Der intensiven Recherchen des Autors, sein Hinzuziehen aller in den Archiven vorhandenen Unterlagen ist es zu verdanken, dass der ungestüme, unbeugsame, manchmal unvernünftige junge Friedrich Schiller und seine Familie, seine Freunde und auch der despotische Herzog Carl Eugen zwischen den Seiten dieses biografischen Romans lebendig werden und ein buntes Bild dieser Zeit entsteht.

Handlung und Schreibstil

Dieser erste von zwei Bänden beschreibt die Jugendjahre Schillers, die unmenschlich harte, an starre Regeln gebundene Ausbildung der Knaben an der Herzoglichen Militärakademie beim Schloss Solitude, später in Stuttgart. Sein Aufbegehren wurde von einem Freundeskreis geteilt und unterstützt. Gemeinsam diskutierte man Freiheit und wichtige Werte, kritisierte den Prunk, den der Herzog trieb, während sein Volk hungerte. Vor allem jedoch las man heimlich die Dichter, deren Werke für diese Freiheitsgedanken und Aufbegehren standen, Schubart, Shakespeare, Goethe. Schon früh begann Friedrich Schiller, selbst zu schreiben, gegen alle Widerstände, Strafen und Gefahren. Höhepunkt dieses Buches ist die Uraufführung seines Dramas „Die Räuber“.

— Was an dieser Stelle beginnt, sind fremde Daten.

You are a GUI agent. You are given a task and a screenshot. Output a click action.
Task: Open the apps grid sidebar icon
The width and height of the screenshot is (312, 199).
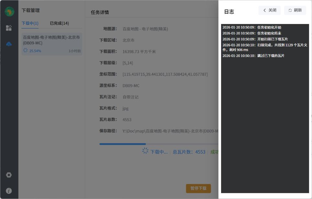coord(9,28)
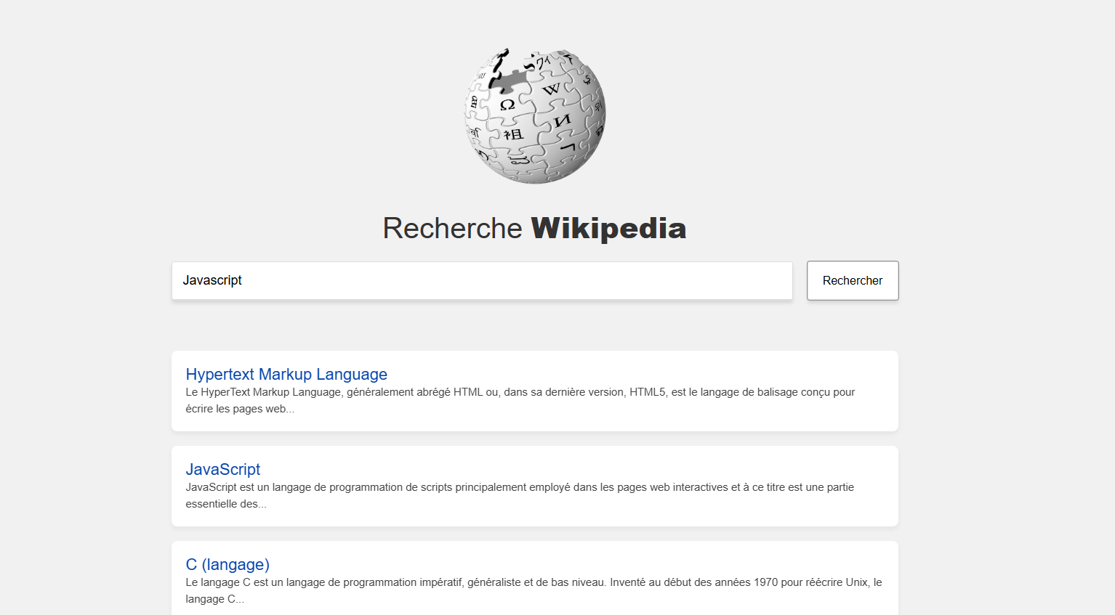1115x615 pixels.
Task: Open the JavaScript article link
Action: (222, 469)
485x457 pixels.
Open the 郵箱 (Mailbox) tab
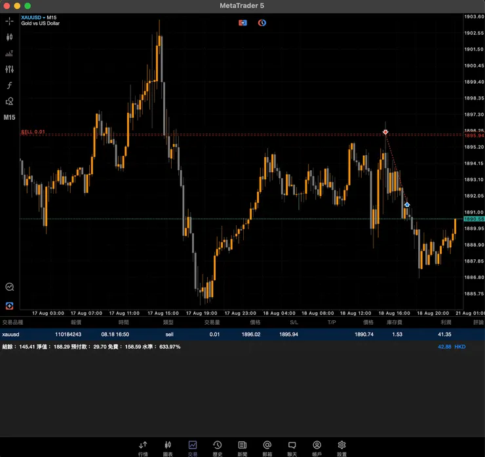267,448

Der Autor passt die Sprache der Zeit an, findet jedoch eine perfekte Mischung und Verbindung zum modernen geschriebenen Wort. Die Handlung ist vielschichtig, es gibt sehr spannende Episoden und auch sehr humorvolle Szenen: Geschichte lebt.

Fazit

Ein biografischer Roman, der die Jugendjahre, die Entwicklung Friedrich Schillers erzählt und die Entstehungsgeschichte seines ersten Dramas „Die Räuber“. Ein lebhaftes Bild dieser Zeit, bietet dieses packende Buch nicht nur Wissen und Informationen, sondern man taucht als Leser begeistert in die Seiten und die Zeit, liest mit Vergnügen und Spannung und wird sich vielleicht, wie ich, sich anschließend wieder Zeit für Schillers Dramen, Gedichte und Schriften nehmen.